EXCERPT PROVIDED:

Wednesday, November 28, 2012

School #77 Photos c1949

School #77 began on September 6, 1932, to help alleviate the crowding in nearby elementary schools.  With the development of neighborhoods north of Pleasant Run Parkway and eventually along East 10th Street, Indianapolis Public Schools officials scrambled to find classroom space.  The first building was to be temporary, but would serve as a school nearly twenty years on the northeast corner of Arlington Avenue and Pleasant Run Parkway.  The school district built a more permanent structure on the site in 1952.

In these historic photos, likely taken around 1949, school children gather on the front yard of IPS #77. In the top photo, some young women raise the American flag. You will note that they have their hands over their hearts. In the second photo, patrol boys gather on the steps. If you recognize any of these folks then drop me a note at sleeth28@rock.com. The historic images are courtesy of Larry Muncie, a local historian and author.

Girls raise the flag (c1949) at IPS #77 on Arlington Avenue

Patrol Boys (c.1949) IPS #77 on Arlington Avenue

School #77 is a charter school in 2012

Sunday, November 25, 2012

Film Clip: Charles Dorn's Standard Grocery and a Grand Avenue Scene c1933

Charles Dorn, a popular Irvington grocer, operated a Standard Grocery Store on the northwest corner of Brookville Road and Grand Avenue. In this very brief clip, c. 1933, patrons exit and enter the store.  The final scene shows some employees standing along South Grand Avenue.  Behind them, you can see houses on the eastern side of the street (400 block).  I have included a shot of those dwellings in 2012.  This historic film is courtesy of Larry Muncie.


video





400 block of South Grand Avenue in 2012


Saturday, November 24, 2012

Film Clip of Charles Dorn's Standard Grocery and the Nearby Horner House c.1933

Charles Dorn operated a small Standard Grocery store on the northwest corner of Brookville Road and Grand Avenue. (just east of South Emerson Avenue) Sometime in the early 1930s, a family member or friend filmed Mr. Dorn and some of his workers as they exited the store.  Mr. Dorn can be seen wearing a hat and smoking a cigar.  Larry Muncie, a local historian, remembers going to the store during World War II with his mother Margaret Muncie and his Aunt Gladys Shimer.  During the war years, Mr. Dorn could only carry canned goods because of the rations on meat and other items. Eventually, a Standard Grocery Store would be built on East Washington Street. Mr. Dorn's store still stands today although it has been drastically altered and is now a church.

MATERIAL:
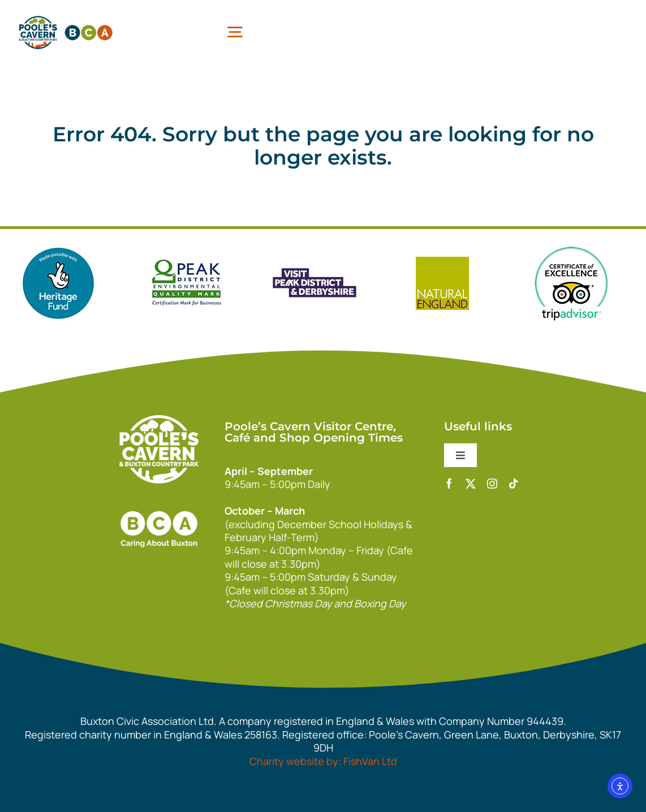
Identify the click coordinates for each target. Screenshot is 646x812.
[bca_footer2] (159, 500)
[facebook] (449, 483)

TO BE DONE:
1. Write out the stretch of the local history posts from "Saturday, November 24, 2012" through "now a church.".
2. According to the local history posts, on what date did School #77 begin?

OUTPUTS IN ORDER:
1.
Saturday, November 24, 2012

Film Clip of Charles Dorn's Standard Grocery and the Nearby Horner House c.1933

Charles Dorn operated a small Standard Grocery store on the northwest corner of Brookville Road and Grand Avenue. (just east of South Emerson Avenue) Sometime in the early 1930s, a family member or friend filmed Mr. Dorn and some of his workers as they exited the store.  Mr. Dorn can be seen wearing a hat and smoking a cigar.  Larry Muncie, a local historian, remembers going to the store during World War II with his mother Margaret Muncie and his Aunt Gladys Shimer.  During the war years, Mr. Dorn could only carry canned goods because of the rations on meat and other items. Eventually, a Standard Grocery Store would be built on East Washington Street. Mr. Dorn's store still stands today although it has been drastically altered and is now a church.

2. September 6, 1932